The Ultimate Couple
by LazalotAnreads
Summary: Xander tells us about how he and Graham fell in love.


Title: The Ultimate Couple

Author: Lazalot_Anreads

Beta: dracovontrapp

Characters/Pairings: Graham/Xander

Rating: NC-17

Word Count: 1,568

Challenge: B-Day fic for luvxander, who requested romance and sex

Summary: Xander tells us about how he and Graham fell in love.

Notes: Sap, sap, and more sap

I'm still not entirely sure how it happened. I mean, yeah, I'd noticed guys before – I was confident in my sexuality enough to know that noticing guys once in awhile didn't mean I was gay. I just liked to look … or so I told myself.

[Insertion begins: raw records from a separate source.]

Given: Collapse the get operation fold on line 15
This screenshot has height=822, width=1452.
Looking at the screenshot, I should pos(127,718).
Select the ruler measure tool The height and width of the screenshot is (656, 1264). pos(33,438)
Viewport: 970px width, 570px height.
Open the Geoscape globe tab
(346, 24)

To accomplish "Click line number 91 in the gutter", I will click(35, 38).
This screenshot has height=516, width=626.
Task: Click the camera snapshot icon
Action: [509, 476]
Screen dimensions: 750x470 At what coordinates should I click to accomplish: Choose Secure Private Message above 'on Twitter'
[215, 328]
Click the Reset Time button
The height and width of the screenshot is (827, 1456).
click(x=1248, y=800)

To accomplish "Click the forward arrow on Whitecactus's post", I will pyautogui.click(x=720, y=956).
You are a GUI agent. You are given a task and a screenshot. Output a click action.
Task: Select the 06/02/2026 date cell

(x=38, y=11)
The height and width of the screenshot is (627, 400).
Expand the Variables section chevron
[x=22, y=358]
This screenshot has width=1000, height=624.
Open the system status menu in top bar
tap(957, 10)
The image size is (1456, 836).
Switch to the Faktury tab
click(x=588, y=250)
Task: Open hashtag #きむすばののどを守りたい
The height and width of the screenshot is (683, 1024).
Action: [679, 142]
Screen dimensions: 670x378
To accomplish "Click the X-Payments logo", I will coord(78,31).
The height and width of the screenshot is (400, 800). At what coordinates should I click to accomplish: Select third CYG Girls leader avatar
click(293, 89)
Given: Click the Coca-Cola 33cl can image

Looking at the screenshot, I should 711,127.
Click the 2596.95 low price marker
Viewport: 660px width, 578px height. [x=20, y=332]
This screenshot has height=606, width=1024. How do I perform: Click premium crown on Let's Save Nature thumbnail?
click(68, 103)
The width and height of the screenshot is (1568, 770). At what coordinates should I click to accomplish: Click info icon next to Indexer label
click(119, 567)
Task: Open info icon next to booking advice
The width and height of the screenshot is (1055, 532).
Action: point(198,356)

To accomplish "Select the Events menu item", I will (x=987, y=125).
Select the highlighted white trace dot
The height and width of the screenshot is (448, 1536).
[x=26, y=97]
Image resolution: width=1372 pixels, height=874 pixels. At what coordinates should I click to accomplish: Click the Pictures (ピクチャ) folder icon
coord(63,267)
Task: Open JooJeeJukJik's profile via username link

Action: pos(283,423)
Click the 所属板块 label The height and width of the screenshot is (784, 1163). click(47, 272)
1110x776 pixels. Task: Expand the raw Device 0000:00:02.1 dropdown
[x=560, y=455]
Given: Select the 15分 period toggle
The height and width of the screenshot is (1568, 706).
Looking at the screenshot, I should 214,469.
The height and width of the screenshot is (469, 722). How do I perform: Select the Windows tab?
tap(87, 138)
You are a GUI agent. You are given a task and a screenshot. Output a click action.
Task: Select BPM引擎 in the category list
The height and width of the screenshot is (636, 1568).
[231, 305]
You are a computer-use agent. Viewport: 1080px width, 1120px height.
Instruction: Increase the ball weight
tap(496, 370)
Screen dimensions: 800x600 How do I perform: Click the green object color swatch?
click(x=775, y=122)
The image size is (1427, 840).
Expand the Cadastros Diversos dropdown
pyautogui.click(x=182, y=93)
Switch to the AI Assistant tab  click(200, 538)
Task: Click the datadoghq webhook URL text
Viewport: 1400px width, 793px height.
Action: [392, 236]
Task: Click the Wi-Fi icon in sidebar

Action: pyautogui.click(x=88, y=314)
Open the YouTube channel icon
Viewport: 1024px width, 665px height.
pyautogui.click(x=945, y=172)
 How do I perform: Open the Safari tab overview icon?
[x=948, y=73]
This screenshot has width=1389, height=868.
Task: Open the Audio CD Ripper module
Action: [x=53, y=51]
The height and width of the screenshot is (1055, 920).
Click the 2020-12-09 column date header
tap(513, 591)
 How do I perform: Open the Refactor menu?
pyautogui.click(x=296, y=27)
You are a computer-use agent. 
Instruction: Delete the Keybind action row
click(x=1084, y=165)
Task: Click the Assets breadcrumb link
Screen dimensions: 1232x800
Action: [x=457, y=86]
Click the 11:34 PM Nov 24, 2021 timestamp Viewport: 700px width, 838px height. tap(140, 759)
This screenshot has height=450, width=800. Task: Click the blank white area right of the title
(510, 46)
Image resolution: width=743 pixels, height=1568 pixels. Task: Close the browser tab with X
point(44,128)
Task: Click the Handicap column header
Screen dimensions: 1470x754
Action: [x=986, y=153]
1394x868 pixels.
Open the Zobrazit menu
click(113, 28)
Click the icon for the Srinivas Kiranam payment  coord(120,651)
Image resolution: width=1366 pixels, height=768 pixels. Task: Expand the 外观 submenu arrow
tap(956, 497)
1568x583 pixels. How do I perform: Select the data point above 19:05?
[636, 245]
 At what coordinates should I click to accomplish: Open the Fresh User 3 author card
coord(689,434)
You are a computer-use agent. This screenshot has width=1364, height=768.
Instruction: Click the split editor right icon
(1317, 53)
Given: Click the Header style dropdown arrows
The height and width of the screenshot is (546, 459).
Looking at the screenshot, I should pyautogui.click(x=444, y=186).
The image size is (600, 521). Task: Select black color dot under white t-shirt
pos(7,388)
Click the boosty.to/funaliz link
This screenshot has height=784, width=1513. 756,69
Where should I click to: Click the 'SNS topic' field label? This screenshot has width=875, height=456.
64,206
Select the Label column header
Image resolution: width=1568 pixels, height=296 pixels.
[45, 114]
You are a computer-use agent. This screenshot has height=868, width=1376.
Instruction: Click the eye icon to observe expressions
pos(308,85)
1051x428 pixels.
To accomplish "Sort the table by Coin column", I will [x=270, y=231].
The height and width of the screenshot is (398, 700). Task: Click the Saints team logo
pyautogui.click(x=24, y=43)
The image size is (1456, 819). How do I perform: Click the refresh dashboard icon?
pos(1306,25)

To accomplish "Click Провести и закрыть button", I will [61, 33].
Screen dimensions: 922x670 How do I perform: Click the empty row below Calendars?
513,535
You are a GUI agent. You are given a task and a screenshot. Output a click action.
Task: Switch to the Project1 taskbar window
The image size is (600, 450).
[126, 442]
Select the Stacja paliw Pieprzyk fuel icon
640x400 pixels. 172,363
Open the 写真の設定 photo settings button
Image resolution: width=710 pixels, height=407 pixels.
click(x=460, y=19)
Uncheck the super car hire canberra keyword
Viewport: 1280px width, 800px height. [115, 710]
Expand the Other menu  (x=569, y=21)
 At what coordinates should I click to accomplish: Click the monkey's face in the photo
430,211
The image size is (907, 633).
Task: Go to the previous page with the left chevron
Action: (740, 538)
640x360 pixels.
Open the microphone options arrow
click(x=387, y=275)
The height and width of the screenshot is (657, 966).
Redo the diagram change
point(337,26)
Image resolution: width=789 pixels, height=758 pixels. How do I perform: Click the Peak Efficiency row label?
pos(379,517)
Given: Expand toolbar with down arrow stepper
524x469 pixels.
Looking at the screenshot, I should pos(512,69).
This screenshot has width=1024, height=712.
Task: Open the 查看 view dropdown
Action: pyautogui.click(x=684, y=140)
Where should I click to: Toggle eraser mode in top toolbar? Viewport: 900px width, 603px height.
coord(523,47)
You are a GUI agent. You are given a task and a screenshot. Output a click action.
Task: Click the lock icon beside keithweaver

Then Riley came back from wherever the hell he'd been and brought along a friend. Apparently, the Initiative was still up to no good, and they didn't want to be a part of it anymore. They wanted to do some _real_ slaying.

Buffy welcomed Riley with open arms, of course, and Spike was shattered. He's not like other Vampires, you know. He may not have a soul, but he definitely has a heart. Somehow he ended up moving back in with me, and I did my best to put him back together again. We became pretty good friends in the process; we actually have a lot in common, which was a huge surprise to both of us. Spike was the first person I told about my gay crush.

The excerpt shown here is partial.